Et la marque ne compte pas s’arrêter là. Elle planche sur un produit hybride coloré qui devrait sortir fin 2016. «Quand on pense au rythme de vie effréné des femmes d’aujourd’hui, les produits à mi-chemin entre les deux catégories semblent être une solution séduisante, fait valoir Agathe Desprès. Mais le skincare ne va pas pour autant en pâtir. Certains soins, comme les anti-âge ou les crèmes nourrissantes, peuvent difficilement être remplacés.» Les hybrides répondent également à la tendance nude. Les références discrètes sont particulièrement appréciées des consommatrices, notamment des plus jeunes.

Le sélectif intéressé

Pour autant, les officines sont-elles prêtes à accorder une plus grande place au maquillage ? Leur environnement a beaucoup évolué ces dernières années, avec la montée en puissance des marques glamour type Nuxe et Caudalie. Les produits hybrides sont donc légitimes dans les linéaires. Et une fois encore, la clé réside peut-être dans les nouveaux entrants. «Les marques du sélectif s’intéressent au circuit, souligne Pascale Brousse. Celles qui entrent ou veulent entrer pourraient changer la donne, elles pourraient créer une émulation parmi les griffes existantes.» La multiplication des références pourrait peu à peu amener les marques à s’éloigner du teint pour décliner le concept sur d’autres segments.
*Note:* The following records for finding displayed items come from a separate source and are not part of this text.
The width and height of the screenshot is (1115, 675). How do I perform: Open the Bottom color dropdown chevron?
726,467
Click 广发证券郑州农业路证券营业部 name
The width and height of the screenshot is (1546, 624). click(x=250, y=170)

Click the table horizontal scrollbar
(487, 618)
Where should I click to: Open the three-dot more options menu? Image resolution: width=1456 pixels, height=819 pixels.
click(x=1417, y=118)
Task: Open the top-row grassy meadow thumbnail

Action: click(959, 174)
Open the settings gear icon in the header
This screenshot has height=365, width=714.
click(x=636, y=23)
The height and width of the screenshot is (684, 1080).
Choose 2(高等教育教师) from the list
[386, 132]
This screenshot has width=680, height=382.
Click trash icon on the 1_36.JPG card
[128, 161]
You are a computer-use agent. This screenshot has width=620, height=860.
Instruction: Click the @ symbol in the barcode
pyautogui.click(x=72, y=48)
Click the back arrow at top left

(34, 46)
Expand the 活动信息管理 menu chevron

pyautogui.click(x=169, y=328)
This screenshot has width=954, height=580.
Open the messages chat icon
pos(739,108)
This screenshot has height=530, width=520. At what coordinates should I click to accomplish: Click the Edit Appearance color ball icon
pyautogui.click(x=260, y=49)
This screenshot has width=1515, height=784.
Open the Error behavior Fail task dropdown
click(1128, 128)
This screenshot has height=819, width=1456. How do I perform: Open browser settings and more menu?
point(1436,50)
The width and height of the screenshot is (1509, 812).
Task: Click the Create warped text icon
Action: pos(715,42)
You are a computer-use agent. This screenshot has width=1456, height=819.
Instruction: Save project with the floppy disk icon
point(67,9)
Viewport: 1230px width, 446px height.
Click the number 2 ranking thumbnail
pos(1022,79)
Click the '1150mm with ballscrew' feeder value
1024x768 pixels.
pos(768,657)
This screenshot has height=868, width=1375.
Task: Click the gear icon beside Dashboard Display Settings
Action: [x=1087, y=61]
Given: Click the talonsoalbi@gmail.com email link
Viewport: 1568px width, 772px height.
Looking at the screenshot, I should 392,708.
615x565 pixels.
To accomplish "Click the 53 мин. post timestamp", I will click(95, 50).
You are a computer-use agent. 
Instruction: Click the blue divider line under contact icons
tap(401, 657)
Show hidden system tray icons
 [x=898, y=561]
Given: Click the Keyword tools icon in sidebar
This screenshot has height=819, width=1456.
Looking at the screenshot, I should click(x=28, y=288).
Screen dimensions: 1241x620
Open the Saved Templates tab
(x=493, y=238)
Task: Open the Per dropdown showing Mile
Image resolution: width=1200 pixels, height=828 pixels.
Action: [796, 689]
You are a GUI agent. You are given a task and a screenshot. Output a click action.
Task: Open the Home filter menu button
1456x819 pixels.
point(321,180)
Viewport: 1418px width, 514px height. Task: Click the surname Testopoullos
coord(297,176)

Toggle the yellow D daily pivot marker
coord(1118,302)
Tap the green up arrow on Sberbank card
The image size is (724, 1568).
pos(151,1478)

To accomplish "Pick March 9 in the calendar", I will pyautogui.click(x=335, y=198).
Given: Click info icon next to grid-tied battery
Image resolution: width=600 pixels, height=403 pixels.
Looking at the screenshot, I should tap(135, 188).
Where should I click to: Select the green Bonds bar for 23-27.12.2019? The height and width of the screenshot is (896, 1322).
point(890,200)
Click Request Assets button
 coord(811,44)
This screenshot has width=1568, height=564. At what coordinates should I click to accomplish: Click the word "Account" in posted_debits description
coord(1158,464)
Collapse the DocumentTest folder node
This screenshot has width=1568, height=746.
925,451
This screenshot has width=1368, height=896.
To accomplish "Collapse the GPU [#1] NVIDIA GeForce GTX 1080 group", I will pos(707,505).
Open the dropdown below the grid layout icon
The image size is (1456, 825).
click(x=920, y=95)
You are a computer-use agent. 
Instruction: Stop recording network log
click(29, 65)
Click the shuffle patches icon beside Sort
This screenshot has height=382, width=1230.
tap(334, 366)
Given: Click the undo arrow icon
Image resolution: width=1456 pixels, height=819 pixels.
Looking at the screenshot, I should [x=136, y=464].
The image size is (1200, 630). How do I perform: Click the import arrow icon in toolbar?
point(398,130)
Ainsi, Madame pourrait un jour acheter son crayon à yeux antibactérien.

Des demandes spécifiques

Comme pour les autres catégories de produits de beauté, lorsqu’une cliente franchit les portes d’une officine pour acheter du maquillage, elle veut des conseils. «Ce sont plutôt des personnes qui n’ont pas l’habitude de se maquiller et qui ont des demandes spécifiques», raconte une esthéticienne qui travaille à la pharmacie Plaisance, à Paris. Elles recherchent des produits doux ou naturels, parfois parce qu’elles ont des allergies. «Les femmes ont le plus souvent entre 30 et 40 ans. Ce ne sont pas forcément des produits abordables et les plus jeunes se tournent plutôt vers les grandes surfaces.»